Nun wenn ich dies starte sind die Texturen nicht skaliert sondern sind verschwommen und wiederholen sich  ! Vielen Dank für Hilfe!!!!


----------



## Guest2 (9. Mai 2012)

Moin,

sofern Du die Textur-Matrix nicht verändert hast, reichen die Texturkoordinaten immer von 0/0 (links/unten) bis 1.0/1.0 (rechts/oben). Da Du bei TexCoord aber 100 angegeben hast, wird sich die Textur bei Dir wahrscheinlich 100 Mal wiederholen.

Viele Grüße,
Fancy


----------



## BangBingBong (9. Mai 2012)

Ja schon aber wenn ich statt 100 1 einsetze wird ein Teil der Plattform schwarz und der rest ist eine verschwommene Textur


----------



## tdc (9. Mai 2012)

Wie groß ist denn deine Textur?

Versuche mal das Bild zu skalieren auf 2er-Potenz * 2er-Potenz.


----------



## Marco13 (10. Mai 2012)

Wenn's an der 2erpotenz liegen würde, würde es glaub' ich "lauter knallen"... Bin aber nicht sicher...



BangBingBong hat gesagt.:


> Ja schon aber wenn ich statt 100 1 einsetze wird ein Teil der Plattform schwarz und der rest ist eine verschwommene Textur



Kann ich mir gerade nicht vorstellen. Gibt's da einen Screenshot (evtl. auch das Textur-PNG, damit man sieht, was man sieht?)


----------



## tdc (10. Mai 2012)

Marco13 hat gesagt.:


> Wenn's an der 2erpotenz liegen würde, würde es glaub' ich "lauter knallen"... Bin aber nicht sicher...

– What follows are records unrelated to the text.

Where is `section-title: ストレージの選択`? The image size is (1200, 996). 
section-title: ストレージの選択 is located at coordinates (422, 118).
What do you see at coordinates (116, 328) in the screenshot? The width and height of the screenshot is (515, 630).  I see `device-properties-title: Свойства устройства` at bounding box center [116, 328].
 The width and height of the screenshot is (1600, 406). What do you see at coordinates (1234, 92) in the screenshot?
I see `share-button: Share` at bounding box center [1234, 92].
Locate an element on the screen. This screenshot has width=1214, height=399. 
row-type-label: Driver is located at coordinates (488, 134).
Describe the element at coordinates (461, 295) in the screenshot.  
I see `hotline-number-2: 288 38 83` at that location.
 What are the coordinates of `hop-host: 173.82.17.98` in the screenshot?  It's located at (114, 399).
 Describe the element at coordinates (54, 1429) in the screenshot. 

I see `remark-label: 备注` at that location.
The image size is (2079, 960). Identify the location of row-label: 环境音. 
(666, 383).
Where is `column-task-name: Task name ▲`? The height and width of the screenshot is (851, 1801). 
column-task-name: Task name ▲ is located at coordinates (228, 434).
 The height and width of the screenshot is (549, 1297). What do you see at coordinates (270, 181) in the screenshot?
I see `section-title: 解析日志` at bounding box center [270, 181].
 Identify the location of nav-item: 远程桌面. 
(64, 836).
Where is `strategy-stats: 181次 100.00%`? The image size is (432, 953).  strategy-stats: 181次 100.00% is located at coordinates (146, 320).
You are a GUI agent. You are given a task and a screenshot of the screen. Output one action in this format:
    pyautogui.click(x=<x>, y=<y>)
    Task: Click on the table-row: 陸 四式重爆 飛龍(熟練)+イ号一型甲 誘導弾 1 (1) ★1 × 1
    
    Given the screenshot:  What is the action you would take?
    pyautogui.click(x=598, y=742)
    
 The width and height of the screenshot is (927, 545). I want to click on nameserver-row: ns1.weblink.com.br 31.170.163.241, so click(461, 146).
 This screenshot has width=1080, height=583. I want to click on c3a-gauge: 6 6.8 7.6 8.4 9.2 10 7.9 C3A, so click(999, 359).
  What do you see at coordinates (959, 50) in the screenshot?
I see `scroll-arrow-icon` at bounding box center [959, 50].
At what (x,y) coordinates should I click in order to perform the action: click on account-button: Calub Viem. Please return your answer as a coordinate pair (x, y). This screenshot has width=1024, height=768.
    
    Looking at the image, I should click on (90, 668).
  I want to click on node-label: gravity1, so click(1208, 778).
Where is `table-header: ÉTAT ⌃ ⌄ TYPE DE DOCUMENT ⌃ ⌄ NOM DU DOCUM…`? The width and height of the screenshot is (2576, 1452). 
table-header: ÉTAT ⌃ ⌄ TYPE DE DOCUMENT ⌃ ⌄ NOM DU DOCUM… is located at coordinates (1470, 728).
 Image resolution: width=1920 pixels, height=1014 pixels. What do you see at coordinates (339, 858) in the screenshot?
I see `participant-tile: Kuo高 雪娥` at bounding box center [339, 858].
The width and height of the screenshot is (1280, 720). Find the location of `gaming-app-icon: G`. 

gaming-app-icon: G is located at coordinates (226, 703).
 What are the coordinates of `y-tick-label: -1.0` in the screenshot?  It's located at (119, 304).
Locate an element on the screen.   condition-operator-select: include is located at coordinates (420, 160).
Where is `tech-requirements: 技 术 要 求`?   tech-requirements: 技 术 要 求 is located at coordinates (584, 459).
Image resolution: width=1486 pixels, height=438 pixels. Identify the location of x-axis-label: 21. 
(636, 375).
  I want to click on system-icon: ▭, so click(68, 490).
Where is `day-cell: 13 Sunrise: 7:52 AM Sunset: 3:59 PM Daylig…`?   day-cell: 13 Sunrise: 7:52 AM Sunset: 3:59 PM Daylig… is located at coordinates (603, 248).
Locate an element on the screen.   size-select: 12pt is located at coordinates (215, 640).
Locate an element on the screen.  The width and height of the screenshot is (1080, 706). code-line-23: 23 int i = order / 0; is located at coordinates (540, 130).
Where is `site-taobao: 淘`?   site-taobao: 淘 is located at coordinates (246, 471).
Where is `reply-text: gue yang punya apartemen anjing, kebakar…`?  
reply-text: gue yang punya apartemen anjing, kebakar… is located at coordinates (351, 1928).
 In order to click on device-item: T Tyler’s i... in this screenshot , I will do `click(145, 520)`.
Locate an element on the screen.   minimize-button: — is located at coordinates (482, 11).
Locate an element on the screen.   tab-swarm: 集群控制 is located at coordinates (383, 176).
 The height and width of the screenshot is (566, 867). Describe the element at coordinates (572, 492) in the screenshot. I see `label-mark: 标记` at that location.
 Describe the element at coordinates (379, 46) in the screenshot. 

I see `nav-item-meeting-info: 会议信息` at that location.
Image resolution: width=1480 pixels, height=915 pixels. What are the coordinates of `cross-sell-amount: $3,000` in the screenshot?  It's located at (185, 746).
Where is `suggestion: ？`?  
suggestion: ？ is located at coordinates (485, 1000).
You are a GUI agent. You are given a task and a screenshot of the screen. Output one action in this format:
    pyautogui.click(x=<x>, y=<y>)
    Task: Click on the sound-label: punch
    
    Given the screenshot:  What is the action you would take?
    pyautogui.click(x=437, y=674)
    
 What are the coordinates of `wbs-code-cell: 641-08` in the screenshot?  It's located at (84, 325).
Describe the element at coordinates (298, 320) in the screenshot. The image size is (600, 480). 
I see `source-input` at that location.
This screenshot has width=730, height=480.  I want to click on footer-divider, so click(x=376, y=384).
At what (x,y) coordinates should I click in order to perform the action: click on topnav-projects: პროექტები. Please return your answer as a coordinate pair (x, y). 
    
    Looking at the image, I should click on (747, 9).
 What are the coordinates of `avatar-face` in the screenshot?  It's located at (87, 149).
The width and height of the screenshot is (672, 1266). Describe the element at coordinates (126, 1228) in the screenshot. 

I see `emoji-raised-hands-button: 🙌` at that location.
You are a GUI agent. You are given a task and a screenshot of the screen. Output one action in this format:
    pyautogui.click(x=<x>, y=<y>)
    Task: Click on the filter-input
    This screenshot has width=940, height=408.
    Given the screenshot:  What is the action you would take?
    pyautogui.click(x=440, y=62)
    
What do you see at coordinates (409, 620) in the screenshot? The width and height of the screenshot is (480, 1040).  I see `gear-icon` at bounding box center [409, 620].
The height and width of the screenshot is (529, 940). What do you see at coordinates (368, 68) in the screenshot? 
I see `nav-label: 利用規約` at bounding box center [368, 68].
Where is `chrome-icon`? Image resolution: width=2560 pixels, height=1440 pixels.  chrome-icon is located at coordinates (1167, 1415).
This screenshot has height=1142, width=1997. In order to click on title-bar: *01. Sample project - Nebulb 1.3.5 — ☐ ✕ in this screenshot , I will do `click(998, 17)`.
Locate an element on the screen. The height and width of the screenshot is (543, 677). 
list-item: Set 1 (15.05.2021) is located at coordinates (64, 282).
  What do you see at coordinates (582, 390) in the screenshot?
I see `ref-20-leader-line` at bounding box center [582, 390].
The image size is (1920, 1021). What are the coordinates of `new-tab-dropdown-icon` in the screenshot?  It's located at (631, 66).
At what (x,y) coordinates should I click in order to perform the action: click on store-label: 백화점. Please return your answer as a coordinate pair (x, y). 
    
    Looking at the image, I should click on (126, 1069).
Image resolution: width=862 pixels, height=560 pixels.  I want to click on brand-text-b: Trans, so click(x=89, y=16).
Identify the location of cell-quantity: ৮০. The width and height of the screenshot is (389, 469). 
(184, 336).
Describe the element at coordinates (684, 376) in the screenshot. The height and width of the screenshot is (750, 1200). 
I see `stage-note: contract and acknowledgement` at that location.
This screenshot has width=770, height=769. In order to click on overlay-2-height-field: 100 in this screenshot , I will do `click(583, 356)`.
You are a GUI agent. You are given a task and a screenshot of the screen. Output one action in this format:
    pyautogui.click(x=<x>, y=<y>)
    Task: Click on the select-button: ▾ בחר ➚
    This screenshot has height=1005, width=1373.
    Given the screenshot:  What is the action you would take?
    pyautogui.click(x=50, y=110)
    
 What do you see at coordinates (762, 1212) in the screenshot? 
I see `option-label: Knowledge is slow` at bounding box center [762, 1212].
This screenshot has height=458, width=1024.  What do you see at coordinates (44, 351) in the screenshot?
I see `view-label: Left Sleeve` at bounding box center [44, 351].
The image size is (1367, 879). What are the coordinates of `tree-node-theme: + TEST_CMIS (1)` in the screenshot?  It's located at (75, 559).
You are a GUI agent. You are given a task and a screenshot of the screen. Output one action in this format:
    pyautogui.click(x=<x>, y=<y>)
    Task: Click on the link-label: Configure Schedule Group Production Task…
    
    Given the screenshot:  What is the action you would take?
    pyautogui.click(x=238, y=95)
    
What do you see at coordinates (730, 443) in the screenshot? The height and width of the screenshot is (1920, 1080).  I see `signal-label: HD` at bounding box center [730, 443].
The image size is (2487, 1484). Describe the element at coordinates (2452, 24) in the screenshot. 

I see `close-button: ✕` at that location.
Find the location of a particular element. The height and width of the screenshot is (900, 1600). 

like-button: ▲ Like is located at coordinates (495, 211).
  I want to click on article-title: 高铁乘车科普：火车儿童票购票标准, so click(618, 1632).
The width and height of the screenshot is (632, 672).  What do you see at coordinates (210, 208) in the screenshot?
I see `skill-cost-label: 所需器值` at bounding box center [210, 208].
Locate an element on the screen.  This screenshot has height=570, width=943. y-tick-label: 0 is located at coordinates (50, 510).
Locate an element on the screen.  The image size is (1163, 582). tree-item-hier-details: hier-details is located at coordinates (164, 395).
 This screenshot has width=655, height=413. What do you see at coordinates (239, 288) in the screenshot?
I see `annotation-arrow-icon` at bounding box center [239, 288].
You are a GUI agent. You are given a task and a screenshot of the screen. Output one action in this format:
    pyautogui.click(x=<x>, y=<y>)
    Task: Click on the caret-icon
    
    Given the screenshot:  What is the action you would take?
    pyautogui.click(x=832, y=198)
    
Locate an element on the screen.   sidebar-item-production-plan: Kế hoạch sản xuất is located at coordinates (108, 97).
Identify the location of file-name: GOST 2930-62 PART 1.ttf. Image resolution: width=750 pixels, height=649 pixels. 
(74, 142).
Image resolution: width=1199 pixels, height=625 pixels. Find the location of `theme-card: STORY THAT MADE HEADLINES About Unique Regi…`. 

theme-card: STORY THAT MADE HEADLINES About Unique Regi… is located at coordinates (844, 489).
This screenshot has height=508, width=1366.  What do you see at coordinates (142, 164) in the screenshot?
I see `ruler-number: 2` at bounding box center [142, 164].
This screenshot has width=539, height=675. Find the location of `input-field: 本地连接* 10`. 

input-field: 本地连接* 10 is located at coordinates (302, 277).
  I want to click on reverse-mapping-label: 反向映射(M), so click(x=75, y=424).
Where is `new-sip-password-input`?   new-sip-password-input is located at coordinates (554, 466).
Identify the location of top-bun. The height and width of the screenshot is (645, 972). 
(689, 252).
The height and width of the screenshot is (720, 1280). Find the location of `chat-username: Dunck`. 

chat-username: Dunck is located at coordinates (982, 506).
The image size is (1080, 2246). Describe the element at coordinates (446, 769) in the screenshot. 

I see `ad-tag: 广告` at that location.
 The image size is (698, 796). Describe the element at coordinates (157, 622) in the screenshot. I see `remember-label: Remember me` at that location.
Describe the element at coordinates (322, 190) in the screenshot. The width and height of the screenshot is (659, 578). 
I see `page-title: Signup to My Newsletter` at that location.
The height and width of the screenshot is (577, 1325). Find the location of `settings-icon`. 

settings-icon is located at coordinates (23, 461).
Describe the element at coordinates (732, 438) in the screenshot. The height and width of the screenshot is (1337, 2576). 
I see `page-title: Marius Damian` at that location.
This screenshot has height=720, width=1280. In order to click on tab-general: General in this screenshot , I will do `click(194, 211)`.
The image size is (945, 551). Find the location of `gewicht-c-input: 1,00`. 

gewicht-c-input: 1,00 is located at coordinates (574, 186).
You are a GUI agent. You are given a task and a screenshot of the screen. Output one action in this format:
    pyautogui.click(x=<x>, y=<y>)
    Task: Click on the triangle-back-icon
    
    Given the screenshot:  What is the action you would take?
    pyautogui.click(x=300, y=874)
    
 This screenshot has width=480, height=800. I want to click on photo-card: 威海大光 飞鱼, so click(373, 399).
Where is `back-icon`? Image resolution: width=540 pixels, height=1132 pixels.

Wenn ich mich nicht vollkommen irre, gabs bei mir immer nur schwarze Ränder bei den Texturen.


----------



## Marco13 (10. Mai 2012)

Hmja, stimmt, da war was... ist zumindest einen Versuch wert. (Eigentlich sollte heute jede Graka auch andere Texturen können, aber wer weiß...)


----------



## Guest2 (10. Mai 2012)

NPOT Texturen müssen ab OpenGL 2.0 unterstützt werden. Auch vorher unterstützten das einige Grafikkarten bereits per Extension. Die Geforce FX (von 2003) war die Letzte, die "Probleme" mit NPOT hatte (sie konnte es, schaltete dann jedoch ins Software Rendering um). Bei ATI und Intel liegt der Zeitrahmen ähnlich. Sofern die Grafikkarte des TO also nicht 9+ Jahre alt ist, sollte es eigentlich nicht daran liegen.

Andererseits können POT Texturen heute immer noch Vorteile haben (NPOT Texture). 

Viele Grüße,
Fancy


----------